The measure would raise the Local School Support Tax, a component of the state’s sales tax, by 1.5 percentage points from 2.6 percent to 4.1 percent. If approved, the sales tax in Clark County would rise to nearly 10 percent.
Clark County Education Association Executive Director John Vellardita said the union’s leadership selected this tax to increase because the revenue from it is already earmarked for education. He said 47 percent of all money for public schools comes from the tax.
“The scale of the challenge is well over a billion dollars,” Vellardita said. “We want to put before the voters an opportunity to fund needed programs in schools.”
The union has until November to gather the necessary 97,598 valid signatures from registered Nevada voters to send it to the Legislature for consideration during the 2021 session.
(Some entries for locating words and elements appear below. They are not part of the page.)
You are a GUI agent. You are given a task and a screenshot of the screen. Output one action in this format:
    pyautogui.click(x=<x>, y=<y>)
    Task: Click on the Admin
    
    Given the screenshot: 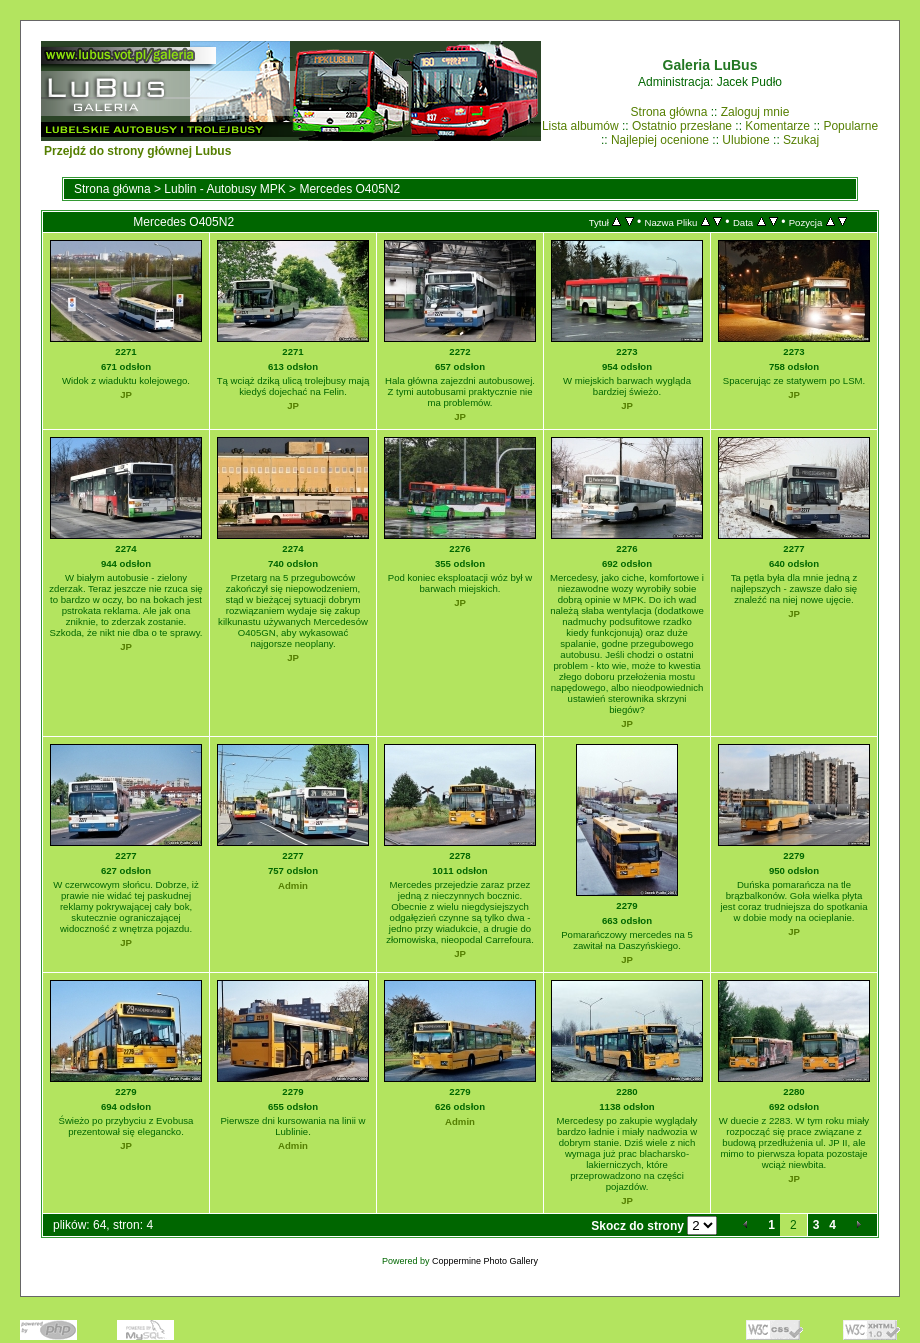 What is the action you would take?
    pyautogui.click(x=293, y=885)
    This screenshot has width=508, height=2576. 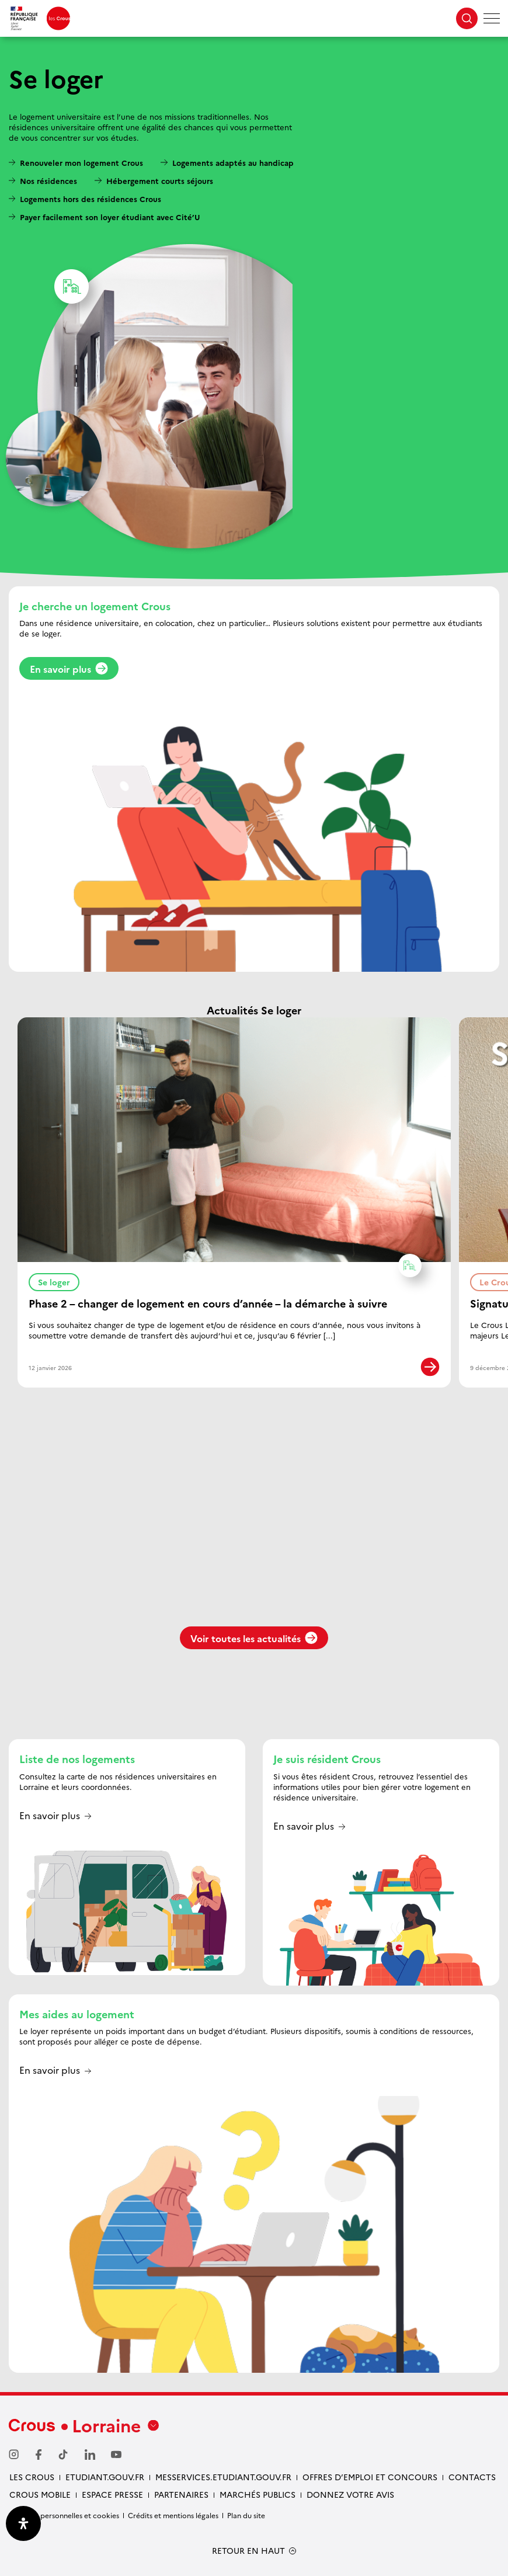 What do you see at coordinates (64, 2515) in the screenshot?
I see `Données personnelles et cookies` at bounding box center [64, 2515].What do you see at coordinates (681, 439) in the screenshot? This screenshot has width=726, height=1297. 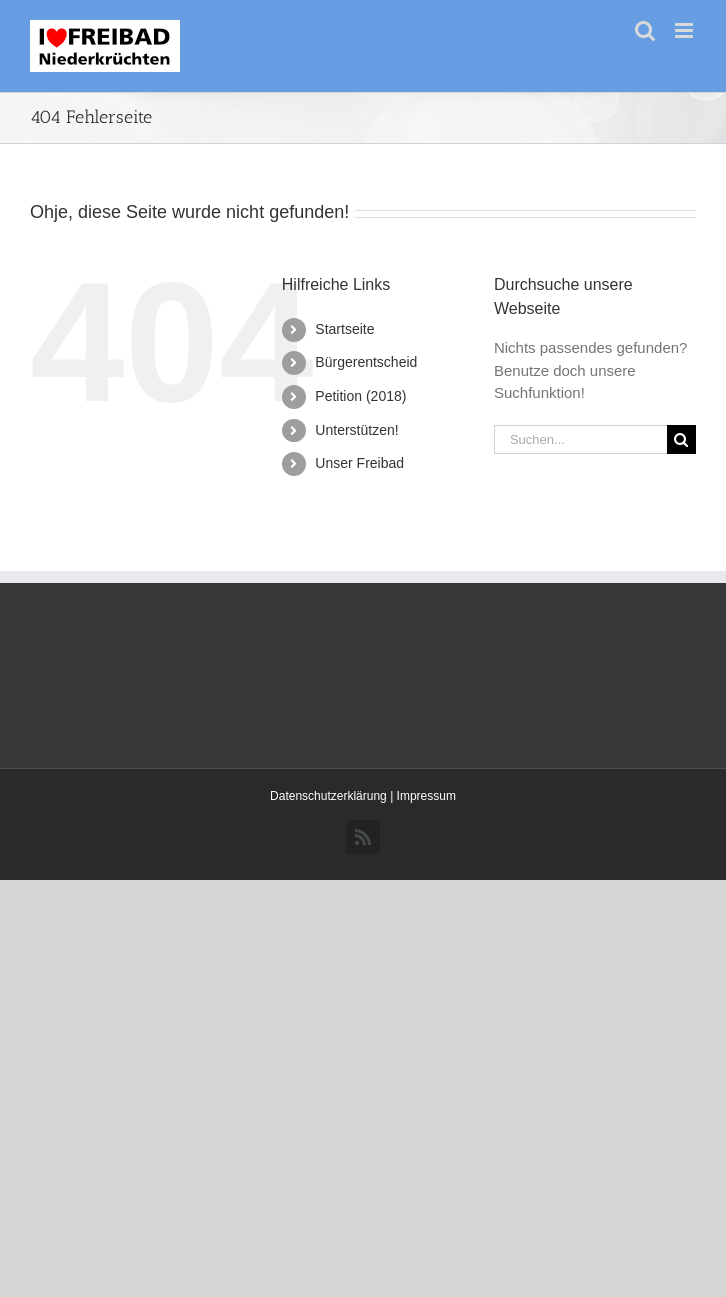 I see `[Suche]` at bounding box center [681, 439].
The Legislature could pass it, but if lawmakers fail to act or reject the tax, it will appear on the 2022 ballot.
Vellardita added that the union expects a legal challenge to the initiative.
He said before the briefing that the $1.1 billion the tax is expected to generate could be used to address a laundry list of underfunded priorities in Nevada, including reducing class sizes and caseloads and combating teacher attrition.
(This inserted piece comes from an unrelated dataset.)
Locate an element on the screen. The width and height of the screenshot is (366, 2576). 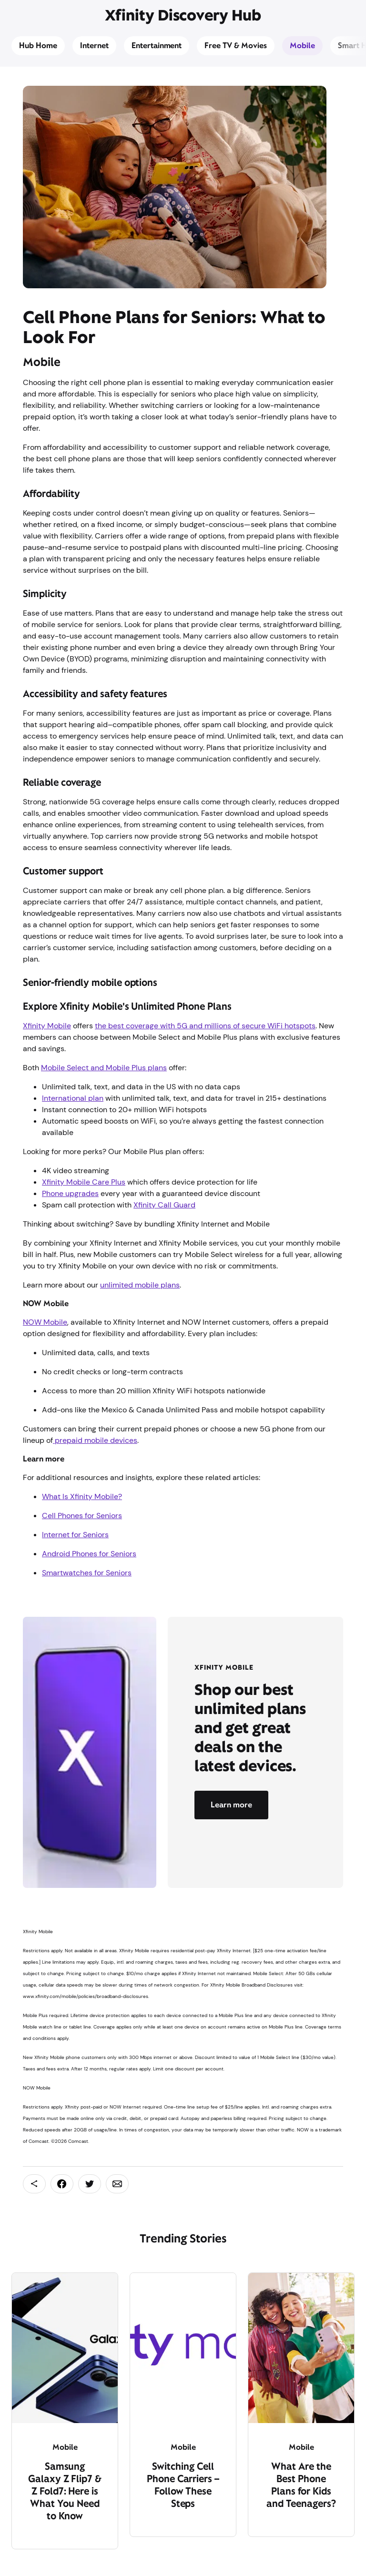
Phone upgrades is located at coordinates (70, 1193).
Reducing class sizes to state-mandated levels alone could cost as much as $370 million, Vellardita said. He added that the money could also present a lifeline for the state’s new proposed funding formula under last year’s Senate Bill 543, which seeks to create a weighted system for student groups, with additional funds allocated to at-risk student groups.
Sales tax rates in Nevada vary, depending on whether jurisdictions have added local taxes. In Clark County, the sales tax would increase from the current 8.375 percent to 9.875 percent. That would raise the sales tax for a $30,000 car from $2,512.50 to $2,962.50, adding $450 to the cost of the vehicle.
In recent years, sales tax increases have come from legislative votes rather than voter initiatives. The 2019 Legislature gave local governments the authority to raise sales taxes to pay for education and social services, which the Clark County Commission did. In 2010, voters in Clark County approved an advisory question to raise the sales tax to hire more police officers. That measure was passed by the Legislature and enacted, in pieces, by the Clark County Commission.
In 2014, a 2 percent margins tax on business proposed by the Nevada State Education Association was voted down, 79 percent to 21 percent. But the following year, the Legislature passed a commerce tax on business revenue of more than $4 million, in part to fund education initiatives.
Bryan Wachter, senior vice president for government and public affairs at the Retail Association of Nevada, and a candidate for Clark County School District trustee, said raising the sales tax rate to more than 9 percent could leave Clark County with one of the highest sales tax rates in the country, impacting day-to-day budgets for locals and revenue from tourists.
“Why would you pay more sales tax on vacation when you can avoid that by buying at home?” Wachter said. “We want to bring people out of intergenerational poverty and all the other great things education does, but we’re asking everyone to shoulder these costs, even on things like back-to-school purchases.”
The Clark County Education Association’s filing for the sales tax increase comes the day after the union filed its first initiative to raise taxes on the gaming industry to raise more than $300 million in revenue, parts of which would go to public education. The tax increase proposed Wednesday would go directly to K-12 education.
The proposed gaming industry tax would target the highest-earning establishments, adding a fourth tax tier of 9.75 percent levied on all monthly gross revenue of more than $250,000. The current highest tax rate of 6.75 percent would apply to earnings between $134,000 and $250,000, while the two lower tiers would remain unchanged.